Items listed in a dataset
● ● ● ●

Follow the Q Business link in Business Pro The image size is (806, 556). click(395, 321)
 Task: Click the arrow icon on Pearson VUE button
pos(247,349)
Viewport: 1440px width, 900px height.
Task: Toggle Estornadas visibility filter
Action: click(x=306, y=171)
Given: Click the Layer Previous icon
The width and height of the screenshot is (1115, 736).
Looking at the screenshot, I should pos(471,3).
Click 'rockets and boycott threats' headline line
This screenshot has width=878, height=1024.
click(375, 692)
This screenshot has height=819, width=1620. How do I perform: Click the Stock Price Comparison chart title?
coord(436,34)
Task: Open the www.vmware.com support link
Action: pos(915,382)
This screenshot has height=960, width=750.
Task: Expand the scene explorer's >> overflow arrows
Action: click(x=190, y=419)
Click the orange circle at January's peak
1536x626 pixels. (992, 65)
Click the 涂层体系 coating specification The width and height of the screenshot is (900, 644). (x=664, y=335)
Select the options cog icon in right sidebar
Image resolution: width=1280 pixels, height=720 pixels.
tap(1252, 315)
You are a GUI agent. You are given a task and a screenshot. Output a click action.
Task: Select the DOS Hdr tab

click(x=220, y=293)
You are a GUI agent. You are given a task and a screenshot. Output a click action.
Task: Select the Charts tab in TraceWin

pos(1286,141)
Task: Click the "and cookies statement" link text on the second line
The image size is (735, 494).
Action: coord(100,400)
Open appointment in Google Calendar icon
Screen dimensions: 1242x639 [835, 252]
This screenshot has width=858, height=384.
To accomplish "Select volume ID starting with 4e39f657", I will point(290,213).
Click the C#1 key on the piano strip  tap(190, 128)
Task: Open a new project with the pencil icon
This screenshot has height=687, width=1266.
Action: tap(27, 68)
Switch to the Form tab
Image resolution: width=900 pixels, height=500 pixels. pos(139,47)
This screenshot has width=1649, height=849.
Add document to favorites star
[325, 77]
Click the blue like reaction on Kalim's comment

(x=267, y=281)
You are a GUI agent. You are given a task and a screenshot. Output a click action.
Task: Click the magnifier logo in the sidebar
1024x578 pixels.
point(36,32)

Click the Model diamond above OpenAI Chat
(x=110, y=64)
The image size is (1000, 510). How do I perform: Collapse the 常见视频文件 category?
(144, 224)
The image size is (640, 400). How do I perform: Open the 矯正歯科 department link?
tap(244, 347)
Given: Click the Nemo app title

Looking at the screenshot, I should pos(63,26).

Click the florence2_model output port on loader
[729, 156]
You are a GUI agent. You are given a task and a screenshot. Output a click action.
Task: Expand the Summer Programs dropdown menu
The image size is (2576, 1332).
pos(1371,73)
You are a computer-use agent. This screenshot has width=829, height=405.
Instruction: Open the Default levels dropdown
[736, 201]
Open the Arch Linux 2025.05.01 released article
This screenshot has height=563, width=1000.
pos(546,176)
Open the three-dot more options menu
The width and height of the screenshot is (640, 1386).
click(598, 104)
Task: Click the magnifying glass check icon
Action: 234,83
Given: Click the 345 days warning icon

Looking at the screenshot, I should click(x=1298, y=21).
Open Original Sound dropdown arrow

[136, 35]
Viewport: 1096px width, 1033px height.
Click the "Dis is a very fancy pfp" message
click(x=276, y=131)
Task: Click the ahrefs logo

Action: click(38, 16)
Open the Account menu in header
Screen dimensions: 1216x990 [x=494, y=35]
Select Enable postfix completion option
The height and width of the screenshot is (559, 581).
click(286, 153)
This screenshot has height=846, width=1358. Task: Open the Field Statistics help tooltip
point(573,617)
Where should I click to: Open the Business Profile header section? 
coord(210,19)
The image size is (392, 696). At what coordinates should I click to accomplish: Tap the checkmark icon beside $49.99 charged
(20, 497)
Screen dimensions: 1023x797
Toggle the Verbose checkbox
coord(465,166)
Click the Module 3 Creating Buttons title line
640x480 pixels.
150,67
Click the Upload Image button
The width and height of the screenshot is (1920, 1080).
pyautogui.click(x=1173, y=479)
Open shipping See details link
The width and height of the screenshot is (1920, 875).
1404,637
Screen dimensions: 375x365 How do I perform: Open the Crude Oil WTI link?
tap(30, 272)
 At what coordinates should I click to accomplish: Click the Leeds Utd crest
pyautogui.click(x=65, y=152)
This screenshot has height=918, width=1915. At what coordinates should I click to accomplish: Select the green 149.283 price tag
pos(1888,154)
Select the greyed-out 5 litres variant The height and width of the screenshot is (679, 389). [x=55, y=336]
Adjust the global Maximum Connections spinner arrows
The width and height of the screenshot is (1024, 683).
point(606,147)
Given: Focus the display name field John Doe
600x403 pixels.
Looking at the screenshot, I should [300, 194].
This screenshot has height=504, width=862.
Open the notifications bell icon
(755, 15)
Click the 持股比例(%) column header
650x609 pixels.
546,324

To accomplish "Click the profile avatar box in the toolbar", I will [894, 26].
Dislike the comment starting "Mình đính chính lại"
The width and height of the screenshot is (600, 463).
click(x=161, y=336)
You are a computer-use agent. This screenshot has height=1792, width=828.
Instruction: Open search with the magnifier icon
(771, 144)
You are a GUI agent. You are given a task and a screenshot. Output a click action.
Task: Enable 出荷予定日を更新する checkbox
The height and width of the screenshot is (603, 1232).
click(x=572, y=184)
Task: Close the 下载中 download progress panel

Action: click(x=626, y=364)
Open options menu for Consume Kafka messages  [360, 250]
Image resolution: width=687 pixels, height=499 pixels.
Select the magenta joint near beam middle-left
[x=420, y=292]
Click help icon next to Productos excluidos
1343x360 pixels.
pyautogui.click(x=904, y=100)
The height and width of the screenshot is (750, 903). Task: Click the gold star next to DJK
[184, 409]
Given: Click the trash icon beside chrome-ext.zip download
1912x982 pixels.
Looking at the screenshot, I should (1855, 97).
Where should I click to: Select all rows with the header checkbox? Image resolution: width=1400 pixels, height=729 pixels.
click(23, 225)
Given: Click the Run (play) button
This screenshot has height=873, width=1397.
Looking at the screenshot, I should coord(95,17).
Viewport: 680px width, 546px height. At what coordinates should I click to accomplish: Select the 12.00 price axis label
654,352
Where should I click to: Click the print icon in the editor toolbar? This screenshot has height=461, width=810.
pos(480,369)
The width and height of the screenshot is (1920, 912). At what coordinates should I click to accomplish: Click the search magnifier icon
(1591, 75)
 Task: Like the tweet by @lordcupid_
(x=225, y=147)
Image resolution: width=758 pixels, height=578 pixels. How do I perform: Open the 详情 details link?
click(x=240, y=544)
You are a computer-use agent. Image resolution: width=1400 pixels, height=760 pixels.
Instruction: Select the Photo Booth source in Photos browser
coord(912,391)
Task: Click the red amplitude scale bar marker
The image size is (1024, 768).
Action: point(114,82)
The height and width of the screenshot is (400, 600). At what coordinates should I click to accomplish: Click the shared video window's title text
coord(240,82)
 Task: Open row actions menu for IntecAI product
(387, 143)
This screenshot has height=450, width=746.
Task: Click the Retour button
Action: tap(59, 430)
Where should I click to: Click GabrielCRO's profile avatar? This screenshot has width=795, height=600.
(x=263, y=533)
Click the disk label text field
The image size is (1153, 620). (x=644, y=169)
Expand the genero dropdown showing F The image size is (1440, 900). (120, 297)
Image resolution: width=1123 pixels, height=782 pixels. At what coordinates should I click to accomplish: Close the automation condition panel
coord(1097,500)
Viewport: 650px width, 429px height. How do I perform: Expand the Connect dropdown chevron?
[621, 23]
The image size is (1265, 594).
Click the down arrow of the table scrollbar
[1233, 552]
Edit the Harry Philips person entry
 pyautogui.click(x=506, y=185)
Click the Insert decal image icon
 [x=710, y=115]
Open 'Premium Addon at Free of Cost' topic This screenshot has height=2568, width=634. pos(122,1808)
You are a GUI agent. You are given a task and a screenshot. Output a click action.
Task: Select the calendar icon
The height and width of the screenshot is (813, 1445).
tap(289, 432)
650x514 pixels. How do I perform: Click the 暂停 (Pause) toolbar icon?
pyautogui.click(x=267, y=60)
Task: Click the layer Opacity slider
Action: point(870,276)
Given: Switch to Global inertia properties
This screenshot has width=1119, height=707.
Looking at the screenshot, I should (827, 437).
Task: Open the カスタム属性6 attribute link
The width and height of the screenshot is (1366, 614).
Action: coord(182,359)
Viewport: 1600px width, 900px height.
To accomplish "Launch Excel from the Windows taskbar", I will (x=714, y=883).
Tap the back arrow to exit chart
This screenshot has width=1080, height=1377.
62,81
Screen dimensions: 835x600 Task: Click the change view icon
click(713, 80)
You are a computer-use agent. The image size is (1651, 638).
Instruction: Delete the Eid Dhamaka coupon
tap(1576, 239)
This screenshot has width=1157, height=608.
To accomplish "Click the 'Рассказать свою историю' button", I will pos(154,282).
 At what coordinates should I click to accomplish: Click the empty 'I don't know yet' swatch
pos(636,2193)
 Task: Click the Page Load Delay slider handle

● ● ● ●

AIM OF THE TASK: For the lines above, output exactly those from the line containing "The width and height of the screenshot is (1920, 912)." through the line containing "Task: Click the red", and skip the others.

RESULT OF THIS EXERCISE:
The width and height of the screenshot is (1920, 912). At what coordinates should I click to accomplish: Click the search magnifier icon
(1591, 75)
 Task: Like the tweet by @lordcupid_
(x=225, y=147)
Image resolution: width=758 pixels, height=578 pixels. How do I perform: Open the 详情 details link?
click(x=240, y=544)
You are a computer-use agent. Image resolution: width=1400 pixels, height=760 pixels.
Instruction: Select the Photo Booth source in Photos browser
coord(912,391)
Task: Click the red amplitude scale bar marker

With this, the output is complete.